* [EXTRACTED INFORMATION]:

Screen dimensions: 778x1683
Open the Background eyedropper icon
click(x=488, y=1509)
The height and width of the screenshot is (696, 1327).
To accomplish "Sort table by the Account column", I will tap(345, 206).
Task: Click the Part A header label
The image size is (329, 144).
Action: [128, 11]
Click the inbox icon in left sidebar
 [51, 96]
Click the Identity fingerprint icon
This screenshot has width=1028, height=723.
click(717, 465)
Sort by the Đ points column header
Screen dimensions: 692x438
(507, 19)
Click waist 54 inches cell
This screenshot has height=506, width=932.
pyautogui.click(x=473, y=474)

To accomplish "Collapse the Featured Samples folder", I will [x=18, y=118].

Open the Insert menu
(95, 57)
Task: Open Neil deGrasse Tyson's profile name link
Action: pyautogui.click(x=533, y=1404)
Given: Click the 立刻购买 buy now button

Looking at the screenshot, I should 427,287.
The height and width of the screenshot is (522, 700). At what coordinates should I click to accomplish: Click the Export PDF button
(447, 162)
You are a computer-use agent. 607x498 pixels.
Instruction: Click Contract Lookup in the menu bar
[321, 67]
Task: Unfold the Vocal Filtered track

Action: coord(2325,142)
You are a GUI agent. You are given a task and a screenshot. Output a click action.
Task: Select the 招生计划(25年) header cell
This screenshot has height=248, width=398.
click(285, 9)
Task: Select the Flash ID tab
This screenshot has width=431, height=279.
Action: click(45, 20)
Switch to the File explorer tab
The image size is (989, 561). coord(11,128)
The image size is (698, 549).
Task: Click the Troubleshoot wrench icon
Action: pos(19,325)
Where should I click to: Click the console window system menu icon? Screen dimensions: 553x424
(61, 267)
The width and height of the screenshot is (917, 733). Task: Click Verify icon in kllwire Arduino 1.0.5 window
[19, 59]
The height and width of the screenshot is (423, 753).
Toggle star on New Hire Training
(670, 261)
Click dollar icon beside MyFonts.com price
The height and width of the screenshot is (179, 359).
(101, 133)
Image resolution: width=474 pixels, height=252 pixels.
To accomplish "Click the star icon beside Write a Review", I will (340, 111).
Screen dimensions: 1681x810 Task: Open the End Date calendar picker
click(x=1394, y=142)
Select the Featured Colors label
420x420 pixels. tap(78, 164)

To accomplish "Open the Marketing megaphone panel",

* [REQUIRED WORK]: Reproduce the entire listing above, switching every "Screen dimensions" to "Display size" and leaving everything else unchanged.

* [RESULT BELOW]:
Display size: 778x1683
Open the Background eyedropper icon
click(x=488, y=1509)
The height and width of the screenshot is (696, 1327).
To accomplish "Sort table by the Account column", I will tap(345, 206).
Task: Click the Part A header label
The image size is (329, 144).
Action: [128, 11]
Click the inbox icon in left sidebar
 [51, 96]
Click the Identity fingerprint icon
This screenshot has width=1028, height=723.
click(717, 465)
Sort by the Đ points column header
Display size: 692x438
(507, 19)
Click waist 54 inches cell
This screenshot has height=506, width=932.
pyautogui.click(x=473, y=474)

To accomplish "Collapse the Featured Samples folder", I will [x=18, y=118].

Open the Insert menu
(95, 57)
Task: Open Neil deGrasse Tyson's profile name link
Action: pyautogui.click(x=533, y=1404)
Given: Click the 立刻购买 buy now button

Looking at the screenshot, I should 427,287.
The height and width of the screenshot is (522, 700). At what coordinates should I click to accomplish: Click the Export PDF button
(447, 162)
You are a computer-use agent. 607x498 pixels.
Instruction: Click Contract Lookup in the menu bar
[321, 67]
Task: Unfold the Vocal Filtered track

Action: coord(2325,142)
You are a GUI agent. You are given a task and a screenshot. Output a click action.
Task: Select the 招生计划(25年) header cell
This screenshot has height=248, width=398.
click(285, 9)
Task: Select the Flash ID tab
This screenshot has width=431, height=279.
Action: click(45, 20)
Switch to the File explorer tab
The image size is (989, 561). coord(11,128)
The image size is (698, 549).
Task: Click the Troubleshoot wrench icon
Action: pos(19,325)
Where should I click to: Click the console window system menu icon? Display size: 553x424
(61, 267)
The width and height of the screenshot is (917, 733). Task: Click Verify icon in kllwire Arduino 1.0.5 window
[19, 59]
The height and width of the screenshot is (423, 753).
Toggle star on New Hire Training
(670, 261)
Click dollar icon beside MyFonts.com price
The height and width of the screenshot is (179, 359).
(101, 133)
Image resolution: width=474 pixels, height=252 pixels.
To accomplish "Click the star icon beside Write a Review", I will (340, 111).
Display size: 1681x810 Task: Open the End Date calendar picker
click(x=1394, y=142)
Select the Featured Colors label
420x420 pixels. tap(78, 164)

To accomplish "Open the Marketing megaphone panel",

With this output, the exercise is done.